The extraction results were the foundation for our operations on KGs, which considered the use of knowledge graphs as source of background knowledge for machine learning. We developed neuro-symbolic approaches for learning on knowledge graphs that outperformed the previous state of the art by orders of magnitude with respect to runtime without sacrificing output quality. As required in European law, we also studied the legal implications of this form of learning and operations on KGs in general.
LUH: The project contributed to the goal of "education for all" by developing a KG-based framework that allows improving the personalisation of learning approaches in smart learning environments.
WU: The ESRs at WU leveraged the formal semantics of RDF graphs and SPARQL to define a semantic usage control policy language that facilitates automated compliance checking.
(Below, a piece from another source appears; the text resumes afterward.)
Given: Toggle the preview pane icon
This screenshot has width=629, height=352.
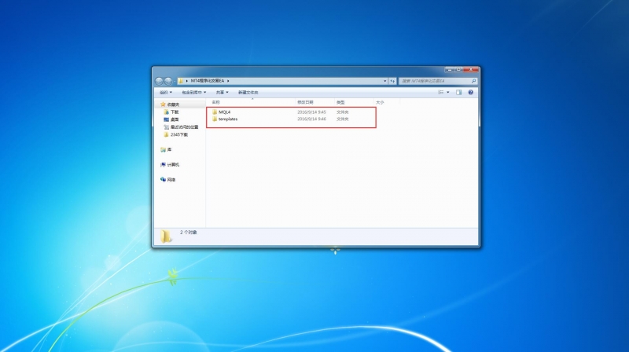Looking at the screenshot, I should pyautogui.click(x=458, y=92).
In addition, they extended the state of the art with respect to how and under what conditions Knowledge Graphs can support ideation tasks in the innovation process in new product and service development.
FORTH: Our main contributions pertain to NPCS, a Native Provenance Computation approach for SPARQL queries. NPCS annotates query results with their how-provenance and builds upon provenance semirings. It achieves significant runtime improvement over existing query rewriting algorithms for graphs of billion RDF triples.
UMAAS: We worked on enhancing KG quality by focusing on rule learning and rule mining for error detection. We also developed the first methods to automatically generate metadata for Knowledge Graphs using retrieval-augmented and large language models.
BABELSCAPE: Thanks to the outcomes of this project, we achieved significant advancements towards the provision of valuable and trustable information among the huge amount of data produced everyday by driving research in Knowledge Graph-related domains like Entity Linking, Relation Extraction, and Semantic Parsing beyond the current state of the art.
RUG: RUG researchers studied how to embed data protection by design requirements in KGs and in particular the requirements surrounding consent and its withdrawal when processing personal data in KGs. The findings of this work are indispensable for the exploitation of any KGs processing personal data in the EU. They provide practical guidance for developers, which was missing until now.
USTUTT: We went beyond the state of the art by providing novel geometric approach to embedding hyper-relational KGs and KGs with nested facts. The societal impact of these advancements is profound, potentially revolutionizing the way knowledge is structured and utilized in various AI-driven industries. In addition, our institution conducted a deep investigation into complex query answering performance that highlights the limitations of existing approaches and paves the way for advancing the state-of-the-art by establishing more fine-grained evaluations.